Most major news outlets ascribed the drop to a negative market referendum on President Obama’s jobs speech last night. U.S. markets were weak but plunged even further when Obama reiterated the main points of his congressional address in a speech to the University of Richmond that was broadcast on CNBC. That was then taken as proof that Wall Street and the financial world were not only less than impressed with the proposals but downright hostile.
It’s no news flash that whatever love had existed between Wall Street and Obama has largely been lost. Many people who trade the markets are disenchanted with the White House and with Washington, and they view the prospect of more stimulus spending dimly. That said, the story told—not just today but distressingly often—is not necessarily a story that’s true.
The weakness of U.S. financial markets this week has almost nothing to do with what is going on in the United States economically or politically. It has everything to do with the endlessly unfolding drama in the European Union over the fate of Greek debt, peripheral countries, and the euro.
For more than a year, the prospect of Greece defaulting on its debts has been looming over the European Union. In the past months, those fears–combined with real concerns about the solvency of Italy–have been intensifying. European leaders, meanwhile, have been divided about what to do and divided. They have ricocheted between stern warning to Greece to stern warnings to the Germans and French governments that the costs of a Greek default would be economically catastrophic. The result has been increasing difficulty in the Eurozone, not just in the shares of companies listed there but bonds and financing as well.
None of that is a secret on Wall Street, but two factors combine to keep it less than front and center outside the professional investing class: one, that class tends to blame Obama for current economic issues and pinning a market plunge on him and the Democrats has a certain perverse appeal. Two, for news outlets, Greek debt and the arcana of the euro are still a bit to “over there,” whereas debt crises in the U.S. and stimulus debates are very much over here.
But the market action now is a reflection of the interconnectivity of the world of capital, which knows no borders and which reacts to a major crisis anywhere in the world as an immediate threat. For the world of stocks, bonds, currencies, and traders, a crisis of Greek sovereign debt is as threatening as the collapse of Lehman almost exactly three years ago.
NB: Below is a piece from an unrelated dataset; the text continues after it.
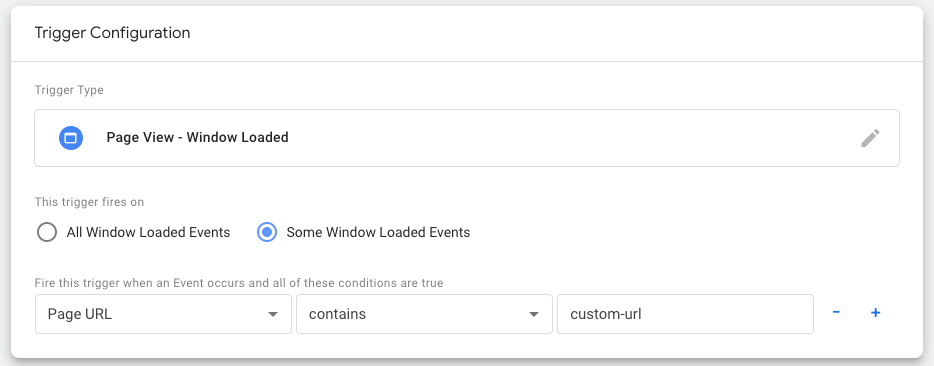The width and height of the screenshot is (934, 366).
Task: Focus the custom-url value input field
Action: click(x=685, y=314)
The reverberations are global and not confined to the Eurozone. While the actual consequences of a Greek default might not be as dire as feared, the fear is a contagion for all financial markets, everywhere, and the United States is not immune.
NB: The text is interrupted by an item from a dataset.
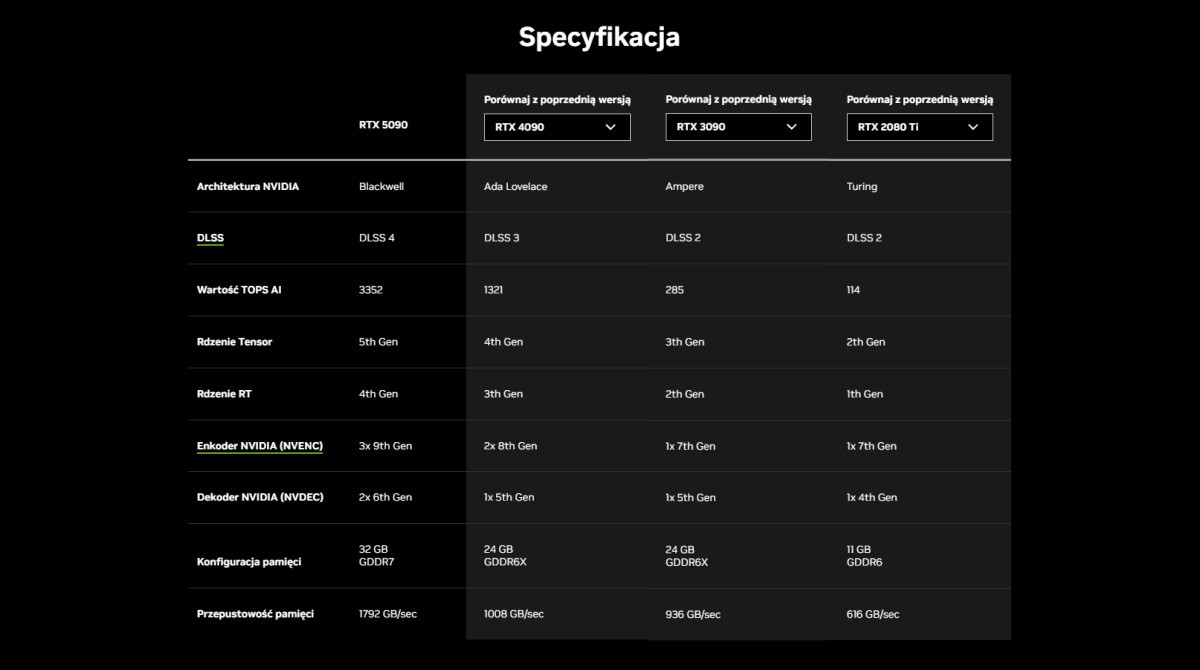The height and width of the screenshot is (670, 1200).
Task: Select the RTX 5090 column header
Action: [x=383, y=125]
So we have one easy but false narrative–the markets don’t like Obama’s plan–that trumps a more complicated but true story–the markets are roiling from the fear of what is happening in Europe and a post-traumatic syndrome unhealed from 2008 that leads to extreme panic at the first sign of systemic faults. Most financial cognoscenti know that the current issue is Europe, as do many who write and speak about such things. But the American desire to be the center of all things makes the story of markets selling in reaction to Obama too tempting. The problem isn’t just that it’s the wrong twist; it’s that even after the financial crisis of 2008-2009, we still can’t accept the degree to which the world of capital and finance has gone global and is beyond the control of even the world’s richest country. Of course, the Europeans–older and just as rich--can’t accept that either. That is no comfort. For now, let us hope that Europe is having its debt ceiling moment and will at the 11th hour avoid the worst outcome. If it does not, this week’s sell-off may look mild in comparison.